%%

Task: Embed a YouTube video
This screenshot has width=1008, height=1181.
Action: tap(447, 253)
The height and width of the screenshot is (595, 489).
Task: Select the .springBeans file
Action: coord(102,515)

%%

_What to work on_
Give back the entire listing above, matching every line exactly.

_Completed exercise_
Task: Embed a YouTube video
This screenshot has width=1008, height=1181.
Action: tap(447, 253)
The height and width of the screenshot is (595, 489).
Task: Select the .springBeans file
Action: coord(102,515)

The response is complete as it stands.